I have a 3 year old son and his father passed away last June from suicide. My son had spent all day with his father and after 3 pm I found his father dead. My son didn't see his father's lifeless body though. I know my son just doesn't understand why daddy just disappeared. Anyways, I have met someone new whom asked me to marry him and we are set to wed next March. He has three wonderful children and our families mesh well. However when my finace and my son are alone without the other kids, my son tells him he hates him, he isn't his daddy, he wants him to go home just to name a few. My finace is very hurt by this and is considering leaving me because of it. Is there support groups for 3 years old dealing with the loss of a parent? Is there any good resources to help my son so our little happy family can stay happy or should I even try to keep my finace? I am distraught and not sure what to do. My fiance tells me to figure it out and give him and myself some time to think things over. He won't even come to my house now becuase he says he doesn't want to be the $sshole to my son by disciplining him. Granted my son's father never disaplined him, I know where that issue is coming from. What do I do? Where can I find help? Can anyone help???
If it's a grieving issue that your son might be dealing with, you can try contacting Solace House. They're a not-for-profit that specializes in helping families (children specifically) deal with death and grieving.
I am so sorry to hear of such a sad experience for you and your son. I can't even imagine what that would be like for either one of you, but I would definitely encourage grief counseling to help you both cope with this.
As for the new fiance, if he is considering leaving you because of this issue with your son, I would think he isn't the right guy for you. He should know that you come as a "package deal" just like he does. And that means there is bound to be some baggage. I don't think he should be telling you to figure it out, but instead trying to help you come up with ways that "WE" can figure this out. Marriage is good times and bad.
I'm not trying to tell you what to do, but if this guy isn't understanding and supportive of you AND your son and what you have been through, then I wouldn't move forward. I would focus your attention on your son and make sure you are both ready to move on.
I hope everything works out for you. I wish you both so much happiness!
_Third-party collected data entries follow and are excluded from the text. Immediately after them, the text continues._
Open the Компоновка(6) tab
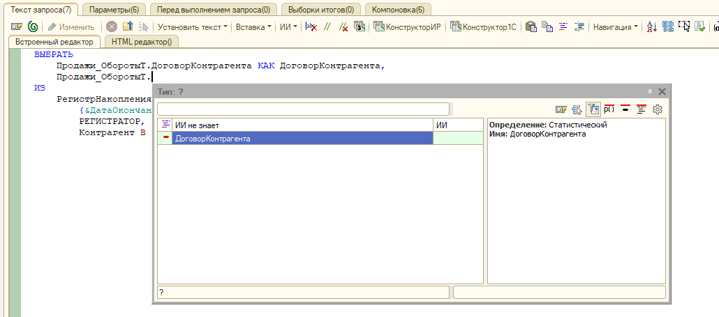The image size is (719, 317). pyautogui.click(x=398, y=9)
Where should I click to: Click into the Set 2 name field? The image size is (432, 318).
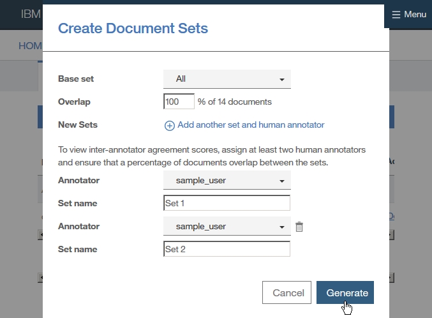[x=227, y=249]
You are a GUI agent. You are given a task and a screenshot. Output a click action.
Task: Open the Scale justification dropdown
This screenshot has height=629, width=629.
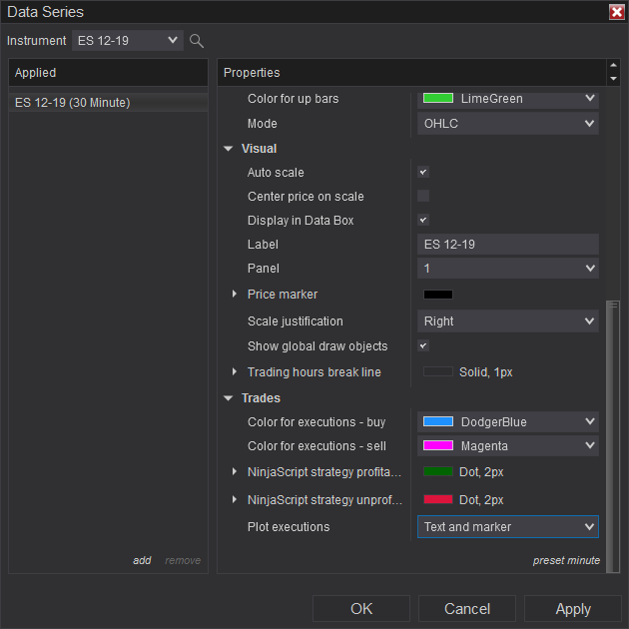(x=507, y=321)
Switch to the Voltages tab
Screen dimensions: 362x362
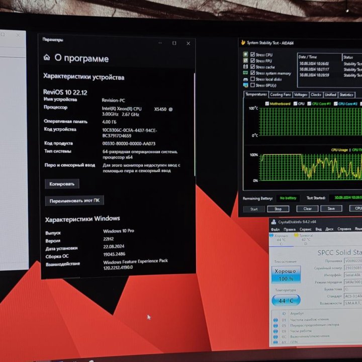(300, 95)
Hi R., I have not gone thru anything at all like what you have. And I don't want to sound like I "know" at all what you should do but my thoughts from a third party are as follows.
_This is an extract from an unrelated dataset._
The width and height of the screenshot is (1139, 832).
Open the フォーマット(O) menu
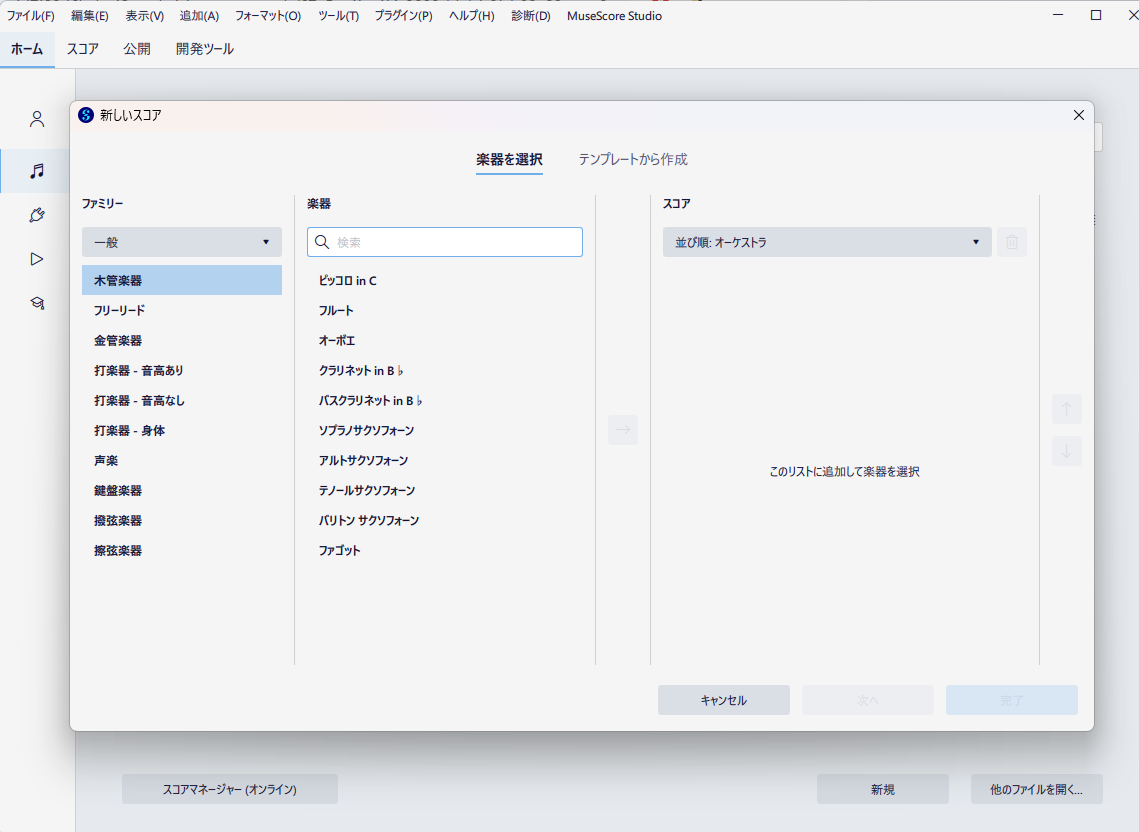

1) He is 3 - he is going to challange anybody expecially somebody who from your description doesn't take will to that kind of thing.
2) He misses his dad, all he has is you. And on a toddler level probably thinks this other guy is keeping his daddy away. He is going to fight for you.
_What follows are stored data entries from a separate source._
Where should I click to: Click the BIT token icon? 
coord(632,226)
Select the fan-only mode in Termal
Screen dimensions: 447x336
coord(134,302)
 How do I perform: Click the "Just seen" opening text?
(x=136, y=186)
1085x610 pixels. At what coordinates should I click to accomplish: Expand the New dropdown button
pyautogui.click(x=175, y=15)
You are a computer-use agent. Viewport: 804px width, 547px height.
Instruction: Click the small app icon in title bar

3) Your new guy, should realize - espeically if he has kids of his own - that these things take time, love, time, love, time and lots of love. He doesn't have to be an A@@ to anybody, but a CONSISTANT PERSON. If that means you set the rules and standards, and he follows along with what you say for a while, and you don't leave your son alone with him, then so be it.
4) If this 3 year old can cause such a issue between you know just think what you 2 have in store in the teen years. When the kids are smarter, quicker and meaner.
Bottom line, my question is does this new guy seem right for both of you (as he is marring your son as well). If so, then deal with it, I agree that a support group is a good idea or counciling but for everybody, new guy, you and kids. Everybody, needs to learn better copeing skills on this with it all happening so quickly.
I hope this helps, I know it's hard to put the whole story out there in a little blurb but from what I could gather, here are my thoughts. Good luck, sorry for your lose, and I hope your life will even out for you and your son.
I can't even imagine what you all must be going through. I'm sure this is not only a difficult time for you but for your son. My sister-in-law's best friend lost her husband to a car accident. Their son was devastated. So, I agree with the other postings that some sort of grievance counseling may be needed. The Solace House is a great resource. With that said, my SIL's friend found love again and remarried. It is hard for a child to accept a new role model in their life which brings me to point #2, I completely agree with the other posting that if this is the right guy, he should be more compassionate and understanding to this issue. I think by him indicating you all need space to figure this out sends out a big red flag. Will he run from other problems in the marriage? I would definitely be concerned. Hang in there and my condolences on the loss of your husband.